### Exercise description
Search the data for the string "sidebar" and copy each line where it turns up.
Information shown Start Marker
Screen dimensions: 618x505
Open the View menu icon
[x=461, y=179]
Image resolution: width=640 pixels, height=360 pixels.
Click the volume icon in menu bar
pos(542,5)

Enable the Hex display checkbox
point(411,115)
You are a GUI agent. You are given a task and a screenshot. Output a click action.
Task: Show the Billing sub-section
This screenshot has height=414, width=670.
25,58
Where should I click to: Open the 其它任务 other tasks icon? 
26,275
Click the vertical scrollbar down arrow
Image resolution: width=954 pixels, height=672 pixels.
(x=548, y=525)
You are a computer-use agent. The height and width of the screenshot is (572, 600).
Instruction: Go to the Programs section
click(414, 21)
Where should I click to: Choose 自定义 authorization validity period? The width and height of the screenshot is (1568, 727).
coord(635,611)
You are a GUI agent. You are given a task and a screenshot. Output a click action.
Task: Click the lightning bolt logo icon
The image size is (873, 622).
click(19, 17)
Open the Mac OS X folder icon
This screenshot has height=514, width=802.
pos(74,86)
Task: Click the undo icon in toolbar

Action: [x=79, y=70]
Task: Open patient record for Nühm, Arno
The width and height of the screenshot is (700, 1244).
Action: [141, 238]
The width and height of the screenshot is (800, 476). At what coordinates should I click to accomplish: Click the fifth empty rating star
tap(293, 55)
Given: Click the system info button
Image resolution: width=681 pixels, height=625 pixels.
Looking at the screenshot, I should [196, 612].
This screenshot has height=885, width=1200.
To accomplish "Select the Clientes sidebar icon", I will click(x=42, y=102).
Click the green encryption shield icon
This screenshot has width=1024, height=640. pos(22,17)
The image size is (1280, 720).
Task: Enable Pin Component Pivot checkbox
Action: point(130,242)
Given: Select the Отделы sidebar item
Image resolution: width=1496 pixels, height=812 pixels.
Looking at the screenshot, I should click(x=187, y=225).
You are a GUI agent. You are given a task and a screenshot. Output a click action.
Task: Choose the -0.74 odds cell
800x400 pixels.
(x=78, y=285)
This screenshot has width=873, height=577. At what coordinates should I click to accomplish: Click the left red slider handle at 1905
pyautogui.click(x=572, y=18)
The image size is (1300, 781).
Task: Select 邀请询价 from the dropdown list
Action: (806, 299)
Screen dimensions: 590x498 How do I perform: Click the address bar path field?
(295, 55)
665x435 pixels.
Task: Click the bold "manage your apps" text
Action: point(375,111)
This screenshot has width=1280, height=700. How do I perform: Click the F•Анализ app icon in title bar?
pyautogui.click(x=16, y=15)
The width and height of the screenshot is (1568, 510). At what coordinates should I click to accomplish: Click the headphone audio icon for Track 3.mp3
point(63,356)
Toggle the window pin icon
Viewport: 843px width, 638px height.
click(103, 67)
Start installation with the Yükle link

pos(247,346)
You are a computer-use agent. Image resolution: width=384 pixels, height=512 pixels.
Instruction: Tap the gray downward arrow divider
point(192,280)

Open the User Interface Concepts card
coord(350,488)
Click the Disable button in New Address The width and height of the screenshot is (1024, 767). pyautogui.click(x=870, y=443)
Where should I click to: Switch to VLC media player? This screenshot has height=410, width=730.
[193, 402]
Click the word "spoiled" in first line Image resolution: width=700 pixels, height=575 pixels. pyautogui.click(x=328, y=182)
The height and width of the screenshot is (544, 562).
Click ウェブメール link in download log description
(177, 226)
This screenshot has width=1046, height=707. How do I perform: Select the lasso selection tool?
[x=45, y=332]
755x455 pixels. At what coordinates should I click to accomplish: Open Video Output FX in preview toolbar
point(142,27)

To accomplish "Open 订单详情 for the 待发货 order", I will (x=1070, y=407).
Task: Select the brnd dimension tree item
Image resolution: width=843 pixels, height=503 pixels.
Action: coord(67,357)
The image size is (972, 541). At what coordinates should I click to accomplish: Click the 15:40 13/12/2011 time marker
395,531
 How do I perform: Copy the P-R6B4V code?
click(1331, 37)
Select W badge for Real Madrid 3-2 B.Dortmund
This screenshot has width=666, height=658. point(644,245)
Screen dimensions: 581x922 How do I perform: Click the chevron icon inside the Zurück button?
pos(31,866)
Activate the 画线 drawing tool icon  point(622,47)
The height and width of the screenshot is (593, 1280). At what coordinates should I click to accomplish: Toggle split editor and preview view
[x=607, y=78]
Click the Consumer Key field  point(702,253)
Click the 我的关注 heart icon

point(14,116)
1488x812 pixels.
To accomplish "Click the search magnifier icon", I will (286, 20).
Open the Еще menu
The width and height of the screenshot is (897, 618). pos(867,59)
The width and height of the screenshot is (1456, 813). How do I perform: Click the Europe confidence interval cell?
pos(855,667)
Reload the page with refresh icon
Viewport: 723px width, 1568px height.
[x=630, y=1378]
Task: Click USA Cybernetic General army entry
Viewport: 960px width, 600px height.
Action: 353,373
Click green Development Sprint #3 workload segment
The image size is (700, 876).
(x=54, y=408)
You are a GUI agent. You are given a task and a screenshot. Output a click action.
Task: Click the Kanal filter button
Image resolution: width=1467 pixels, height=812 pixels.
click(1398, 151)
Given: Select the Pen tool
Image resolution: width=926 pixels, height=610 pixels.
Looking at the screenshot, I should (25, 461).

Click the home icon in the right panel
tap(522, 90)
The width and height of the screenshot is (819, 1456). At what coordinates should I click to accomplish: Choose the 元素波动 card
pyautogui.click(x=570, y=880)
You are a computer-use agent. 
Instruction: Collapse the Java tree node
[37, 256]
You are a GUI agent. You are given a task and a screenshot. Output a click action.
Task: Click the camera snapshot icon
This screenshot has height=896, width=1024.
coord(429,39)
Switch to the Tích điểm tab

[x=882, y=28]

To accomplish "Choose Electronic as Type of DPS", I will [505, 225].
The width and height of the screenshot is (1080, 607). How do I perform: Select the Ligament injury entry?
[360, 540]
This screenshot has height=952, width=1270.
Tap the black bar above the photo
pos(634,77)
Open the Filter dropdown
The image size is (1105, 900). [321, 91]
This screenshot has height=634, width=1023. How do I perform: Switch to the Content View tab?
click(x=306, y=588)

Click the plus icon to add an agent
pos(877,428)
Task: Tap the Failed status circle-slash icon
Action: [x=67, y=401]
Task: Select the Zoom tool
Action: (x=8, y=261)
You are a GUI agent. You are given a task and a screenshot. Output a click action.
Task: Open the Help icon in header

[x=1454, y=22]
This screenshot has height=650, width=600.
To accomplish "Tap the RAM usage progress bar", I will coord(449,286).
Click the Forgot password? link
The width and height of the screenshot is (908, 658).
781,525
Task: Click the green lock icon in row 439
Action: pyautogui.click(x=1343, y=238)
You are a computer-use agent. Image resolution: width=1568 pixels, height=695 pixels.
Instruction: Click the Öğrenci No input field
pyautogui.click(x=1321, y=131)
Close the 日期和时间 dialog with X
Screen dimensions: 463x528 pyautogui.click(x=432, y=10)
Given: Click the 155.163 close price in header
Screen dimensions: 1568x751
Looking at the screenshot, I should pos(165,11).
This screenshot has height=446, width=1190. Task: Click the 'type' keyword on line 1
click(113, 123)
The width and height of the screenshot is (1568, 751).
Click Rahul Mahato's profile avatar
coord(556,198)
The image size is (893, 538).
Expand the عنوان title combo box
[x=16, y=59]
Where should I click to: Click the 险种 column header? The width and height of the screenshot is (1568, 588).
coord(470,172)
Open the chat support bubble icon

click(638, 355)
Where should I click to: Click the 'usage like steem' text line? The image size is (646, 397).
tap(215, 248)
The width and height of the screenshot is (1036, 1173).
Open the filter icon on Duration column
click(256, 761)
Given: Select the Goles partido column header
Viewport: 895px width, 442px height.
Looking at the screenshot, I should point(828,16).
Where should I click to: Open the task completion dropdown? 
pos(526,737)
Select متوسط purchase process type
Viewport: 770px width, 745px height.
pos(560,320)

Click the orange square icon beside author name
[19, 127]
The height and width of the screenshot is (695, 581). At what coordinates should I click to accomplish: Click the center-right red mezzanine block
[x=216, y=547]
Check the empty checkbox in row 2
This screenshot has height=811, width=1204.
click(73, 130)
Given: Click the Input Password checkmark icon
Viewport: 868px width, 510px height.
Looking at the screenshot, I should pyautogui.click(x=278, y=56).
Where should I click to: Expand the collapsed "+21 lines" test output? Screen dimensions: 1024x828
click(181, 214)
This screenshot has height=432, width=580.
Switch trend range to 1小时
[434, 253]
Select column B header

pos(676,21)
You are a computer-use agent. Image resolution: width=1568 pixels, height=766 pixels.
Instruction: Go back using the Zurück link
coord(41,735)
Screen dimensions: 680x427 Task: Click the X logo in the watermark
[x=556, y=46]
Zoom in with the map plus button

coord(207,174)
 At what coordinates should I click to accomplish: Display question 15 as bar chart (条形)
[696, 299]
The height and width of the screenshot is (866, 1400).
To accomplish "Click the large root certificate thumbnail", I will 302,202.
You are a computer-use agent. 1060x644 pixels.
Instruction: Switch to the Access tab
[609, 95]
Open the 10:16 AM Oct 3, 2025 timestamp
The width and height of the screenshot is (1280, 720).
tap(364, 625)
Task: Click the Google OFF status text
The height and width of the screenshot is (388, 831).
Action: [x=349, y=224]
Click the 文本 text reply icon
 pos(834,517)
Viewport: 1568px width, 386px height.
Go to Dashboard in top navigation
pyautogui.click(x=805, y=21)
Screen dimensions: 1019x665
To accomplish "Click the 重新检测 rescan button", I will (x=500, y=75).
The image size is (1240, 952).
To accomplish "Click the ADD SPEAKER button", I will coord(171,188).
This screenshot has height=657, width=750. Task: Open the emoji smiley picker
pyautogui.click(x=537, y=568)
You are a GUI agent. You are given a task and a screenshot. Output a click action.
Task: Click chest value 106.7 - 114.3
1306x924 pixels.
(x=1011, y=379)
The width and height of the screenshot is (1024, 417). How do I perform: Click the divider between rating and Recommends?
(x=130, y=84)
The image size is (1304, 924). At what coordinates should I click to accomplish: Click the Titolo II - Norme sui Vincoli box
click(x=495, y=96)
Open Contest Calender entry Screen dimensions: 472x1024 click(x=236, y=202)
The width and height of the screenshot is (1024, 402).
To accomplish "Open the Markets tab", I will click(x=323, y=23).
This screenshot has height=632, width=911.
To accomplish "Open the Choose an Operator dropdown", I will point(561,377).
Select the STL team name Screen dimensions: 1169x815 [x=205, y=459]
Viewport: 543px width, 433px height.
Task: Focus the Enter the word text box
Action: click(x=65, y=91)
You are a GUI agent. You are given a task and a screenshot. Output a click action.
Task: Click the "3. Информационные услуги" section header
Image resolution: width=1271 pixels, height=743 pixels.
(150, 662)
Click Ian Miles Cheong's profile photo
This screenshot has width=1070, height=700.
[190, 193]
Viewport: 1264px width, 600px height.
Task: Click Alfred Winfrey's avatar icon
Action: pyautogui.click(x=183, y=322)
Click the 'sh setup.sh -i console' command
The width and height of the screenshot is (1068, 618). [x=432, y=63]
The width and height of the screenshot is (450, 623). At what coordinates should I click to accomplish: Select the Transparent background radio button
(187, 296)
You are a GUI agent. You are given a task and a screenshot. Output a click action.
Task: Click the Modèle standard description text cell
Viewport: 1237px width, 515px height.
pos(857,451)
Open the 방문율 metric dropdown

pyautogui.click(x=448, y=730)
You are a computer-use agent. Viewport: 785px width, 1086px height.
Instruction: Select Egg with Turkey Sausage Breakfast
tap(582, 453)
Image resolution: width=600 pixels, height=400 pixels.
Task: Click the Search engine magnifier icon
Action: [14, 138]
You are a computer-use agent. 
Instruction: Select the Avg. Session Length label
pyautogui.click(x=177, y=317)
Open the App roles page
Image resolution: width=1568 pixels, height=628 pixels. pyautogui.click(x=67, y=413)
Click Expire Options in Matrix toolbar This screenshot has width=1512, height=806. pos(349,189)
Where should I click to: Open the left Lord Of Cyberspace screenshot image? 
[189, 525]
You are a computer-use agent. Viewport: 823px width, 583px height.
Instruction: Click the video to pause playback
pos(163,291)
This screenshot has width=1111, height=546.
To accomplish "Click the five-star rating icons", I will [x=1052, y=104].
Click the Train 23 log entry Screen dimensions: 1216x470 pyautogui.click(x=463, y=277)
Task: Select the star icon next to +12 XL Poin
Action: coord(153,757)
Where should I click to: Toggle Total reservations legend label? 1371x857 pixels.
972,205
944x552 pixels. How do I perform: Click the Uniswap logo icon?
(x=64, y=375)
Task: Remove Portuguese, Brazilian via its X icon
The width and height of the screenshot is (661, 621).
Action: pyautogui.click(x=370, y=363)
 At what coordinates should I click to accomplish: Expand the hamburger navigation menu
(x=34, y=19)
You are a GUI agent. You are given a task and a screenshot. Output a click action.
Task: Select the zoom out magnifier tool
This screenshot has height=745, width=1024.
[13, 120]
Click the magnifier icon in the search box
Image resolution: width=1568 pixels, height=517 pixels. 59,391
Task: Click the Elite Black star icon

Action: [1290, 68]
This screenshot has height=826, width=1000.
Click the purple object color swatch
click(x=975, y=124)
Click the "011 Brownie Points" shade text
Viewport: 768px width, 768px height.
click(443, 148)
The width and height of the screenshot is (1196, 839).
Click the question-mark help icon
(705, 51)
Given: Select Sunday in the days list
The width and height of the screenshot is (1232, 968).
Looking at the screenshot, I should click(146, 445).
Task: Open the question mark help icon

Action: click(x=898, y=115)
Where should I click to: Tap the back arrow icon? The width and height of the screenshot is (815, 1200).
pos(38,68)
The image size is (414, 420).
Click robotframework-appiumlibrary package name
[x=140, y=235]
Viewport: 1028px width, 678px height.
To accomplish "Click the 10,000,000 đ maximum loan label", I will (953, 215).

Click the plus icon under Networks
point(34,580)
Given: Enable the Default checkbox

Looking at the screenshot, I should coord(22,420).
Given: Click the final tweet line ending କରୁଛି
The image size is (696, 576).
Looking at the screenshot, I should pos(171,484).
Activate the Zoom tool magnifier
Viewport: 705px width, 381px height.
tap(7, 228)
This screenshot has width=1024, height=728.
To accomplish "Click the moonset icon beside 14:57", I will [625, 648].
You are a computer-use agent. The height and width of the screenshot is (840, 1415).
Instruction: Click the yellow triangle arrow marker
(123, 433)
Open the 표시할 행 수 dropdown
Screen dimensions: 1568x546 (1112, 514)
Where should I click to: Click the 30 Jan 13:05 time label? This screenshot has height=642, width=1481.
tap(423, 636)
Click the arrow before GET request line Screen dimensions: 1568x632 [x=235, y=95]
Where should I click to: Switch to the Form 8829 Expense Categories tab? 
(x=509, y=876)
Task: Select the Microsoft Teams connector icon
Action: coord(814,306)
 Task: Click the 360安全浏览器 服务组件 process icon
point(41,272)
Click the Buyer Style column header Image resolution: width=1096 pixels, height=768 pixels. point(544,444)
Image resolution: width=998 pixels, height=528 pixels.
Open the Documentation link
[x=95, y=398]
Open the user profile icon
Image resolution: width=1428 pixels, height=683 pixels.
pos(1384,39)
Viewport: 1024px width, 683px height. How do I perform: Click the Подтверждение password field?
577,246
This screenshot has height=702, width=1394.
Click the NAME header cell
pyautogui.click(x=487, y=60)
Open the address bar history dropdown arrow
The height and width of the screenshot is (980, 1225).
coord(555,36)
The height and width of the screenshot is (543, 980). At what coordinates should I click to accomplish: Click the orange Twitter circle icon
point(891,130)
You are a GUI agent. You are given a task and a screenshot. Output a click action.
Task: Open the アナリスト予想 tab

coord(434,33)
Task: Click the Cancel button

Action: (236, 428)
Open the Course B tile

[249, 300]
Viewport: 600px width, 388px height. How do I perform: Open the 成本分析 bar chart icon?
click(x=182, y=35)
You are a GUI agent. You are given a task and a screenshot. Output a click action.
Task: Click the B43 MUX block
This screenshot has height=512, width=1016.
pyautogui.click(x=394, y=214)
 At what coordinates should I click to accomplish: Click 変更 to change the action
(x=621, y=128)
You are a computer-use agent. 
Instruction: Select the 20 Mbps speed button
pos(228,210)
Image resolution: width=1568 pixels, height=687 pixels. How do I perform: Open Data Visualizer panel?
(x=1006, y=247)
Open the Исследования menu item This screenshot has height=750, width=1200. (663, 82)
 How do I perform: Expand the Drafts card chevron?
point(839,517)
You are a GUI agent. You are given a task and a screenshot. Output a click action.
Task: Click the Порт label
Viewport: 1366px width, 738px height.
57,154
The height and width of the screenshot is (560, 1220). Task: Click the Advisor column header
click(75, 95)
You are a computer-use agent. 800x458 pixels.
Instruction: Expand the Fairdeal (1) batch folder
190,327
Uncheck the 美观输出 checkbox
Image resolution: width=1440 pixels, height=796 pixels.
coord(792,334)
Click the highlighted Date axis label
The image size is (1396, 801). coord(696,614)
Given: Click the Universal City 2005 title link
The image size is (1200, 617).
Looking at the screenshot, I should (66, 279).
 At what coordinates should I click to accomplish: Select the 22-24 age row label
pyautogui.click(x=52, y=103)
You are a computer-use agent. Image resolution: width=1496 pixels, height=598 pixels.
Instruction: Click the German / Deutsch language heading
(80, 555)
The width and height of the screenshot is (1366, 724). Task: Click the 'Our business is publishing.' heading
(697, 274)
Information shown End Marker
### Response box
To accomplish "Select the Clientes sidebar icon", I will click(x=42, y=102).
Given: Select the Отделы sidebar item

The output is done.